▸ What the exercise asks
Output exactly the line that includes "This screenshot has width=697, height=359." and all the lines after it through the end of the listing below, and nothing more.

▸ Entries shown
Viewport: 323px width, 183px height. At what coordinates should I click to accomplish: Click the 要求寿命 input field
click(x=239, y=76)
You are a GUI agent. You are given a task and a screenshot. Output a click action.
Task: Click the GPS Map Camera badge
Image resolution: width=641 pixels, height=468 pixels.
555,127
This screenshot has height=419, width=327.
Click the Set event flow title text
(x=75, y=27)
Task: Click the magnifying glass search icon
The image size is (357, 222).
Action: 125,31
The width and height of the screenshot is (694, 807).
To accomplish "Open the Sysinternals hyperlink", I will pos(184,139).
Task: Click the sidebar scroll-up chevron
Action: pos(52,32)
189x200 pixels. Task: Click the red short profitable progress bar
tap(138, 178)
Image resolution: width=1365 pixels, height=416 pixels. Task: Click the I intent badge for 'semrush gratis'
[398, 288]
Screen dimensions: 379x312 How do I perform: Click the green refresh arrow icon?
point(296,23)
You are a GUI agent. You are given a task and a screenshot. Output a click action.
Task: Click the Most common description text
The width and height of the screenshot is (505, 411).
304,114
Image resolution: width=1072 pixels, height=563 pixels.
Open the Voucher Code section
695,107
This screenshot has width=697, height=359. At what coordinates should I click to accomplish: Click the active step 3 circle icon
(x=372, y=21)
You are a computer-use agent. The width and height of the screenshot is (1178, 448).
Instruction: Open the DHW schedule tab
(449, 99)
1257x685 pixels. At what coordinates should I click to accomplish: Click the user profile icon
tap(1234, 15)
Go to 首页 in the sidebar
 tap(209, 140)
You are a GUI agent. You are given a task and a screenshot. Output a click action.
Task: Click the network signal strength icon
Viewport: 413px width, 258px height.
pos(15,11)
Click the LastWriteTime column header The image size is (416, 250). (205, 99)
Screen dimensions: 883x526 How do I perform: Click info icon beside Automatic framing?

▸ Solution to this problem
This screenshot has width=697, height=359. At what coordinates should I click to accomplish: Click the active step 3 circle icon
(x=372, y=21)
You are a computer-use agent. The width and height of the screenshot is (1178, 448).
Instruction: Open the DHW schedule tab
(449, 99)
1257x685 pixels. At what coordinates should I click to accomplish: Click the user profile icon
tap(1234, 15)
Go to 首页 in the sidebar
 tap(209, 140)
You are a GUI agent. You are given a task and a screenshot. Output a click action.
Task: Click the network signal strength icon
Viewport: 413px width, 258px height.
pos(15,11)
Click the LastWriteTime column header The image size is (416, 250). (205, 99)
Screen dimensions: 883x526 How do I perform: Click info icon beside Automatic framing?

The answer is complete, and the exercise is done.